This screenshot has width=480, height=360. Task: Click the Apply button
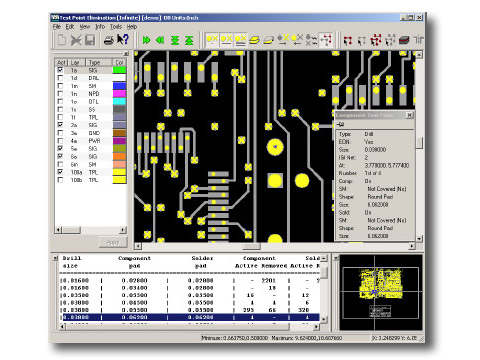click(x=113, y=242)
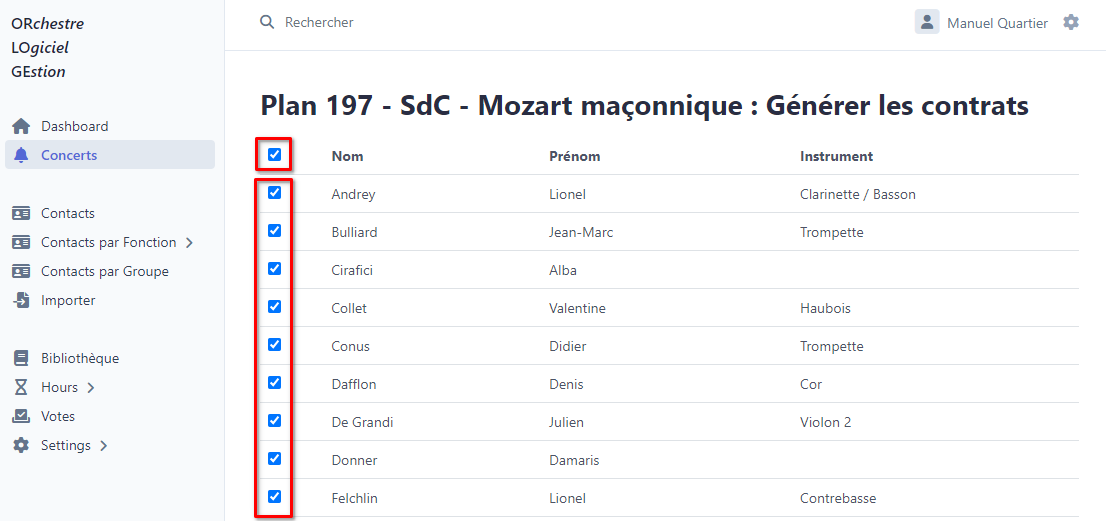Click the Dashboard home icon

coord(21,127)
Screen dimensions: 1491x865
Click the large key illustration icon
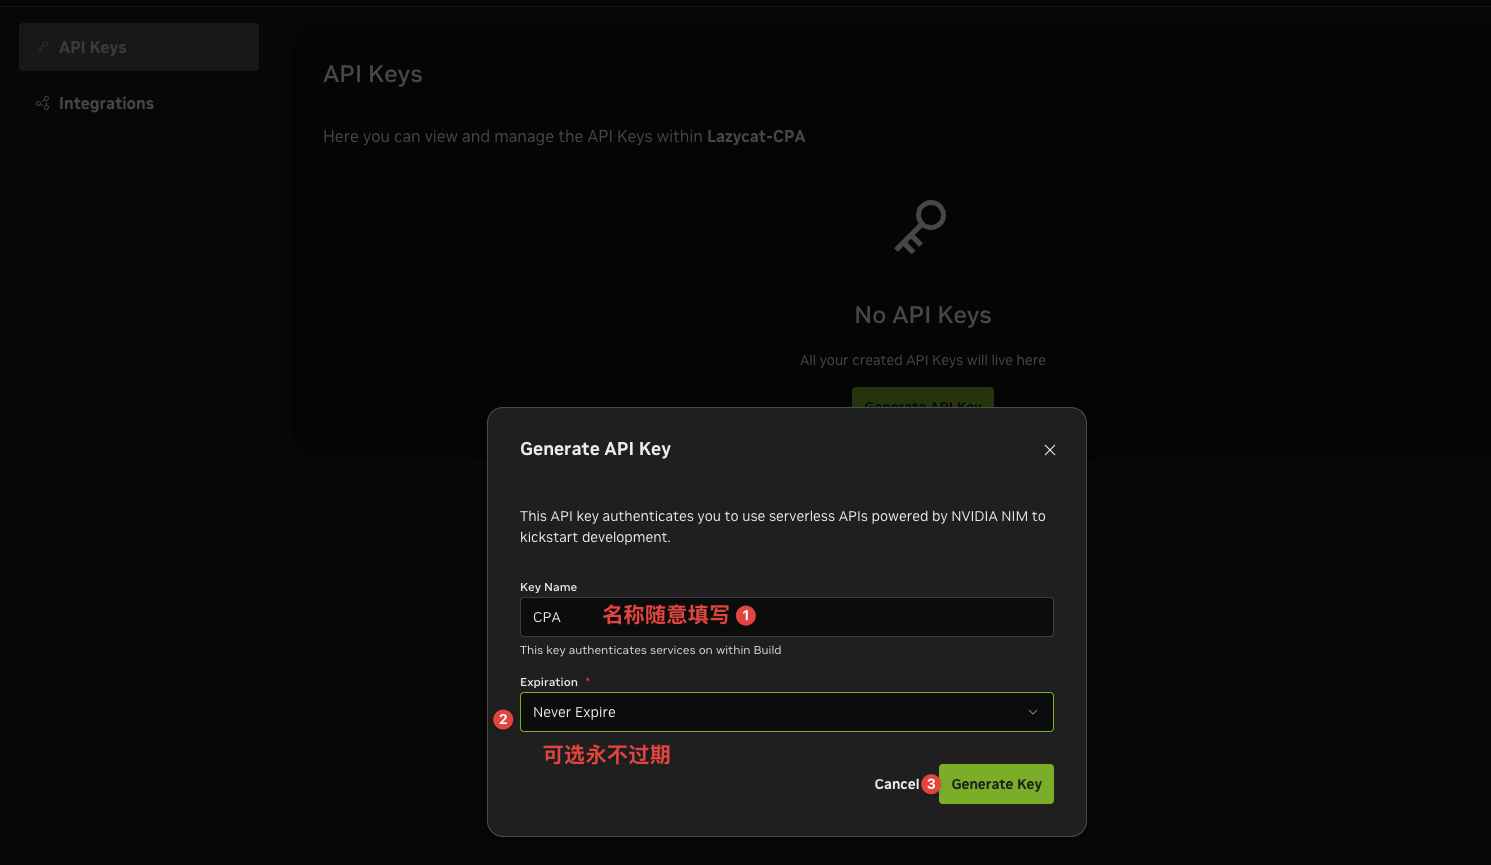(x=920, y=227)
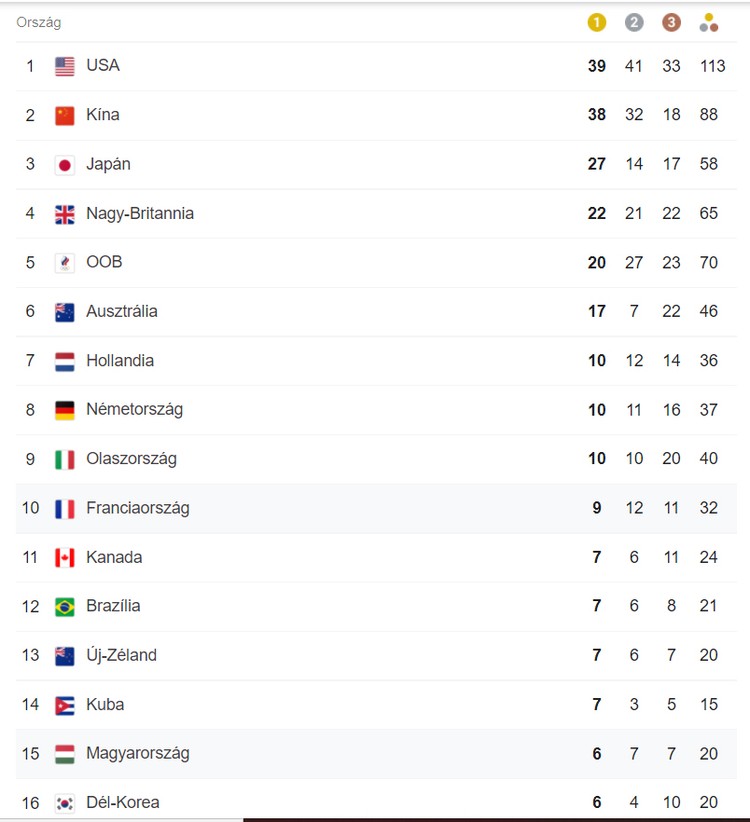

_ _ _

Leave out the images and write out the listing above exactly.

This screenshot has width=480, height=360. Task: Click the Apply button
click(x=113, y=242)
Click the Dashboard home icon

coord(21,127)
Screen dimensions: 1491x865
Click the large key illustration icon
(x=920, y=227)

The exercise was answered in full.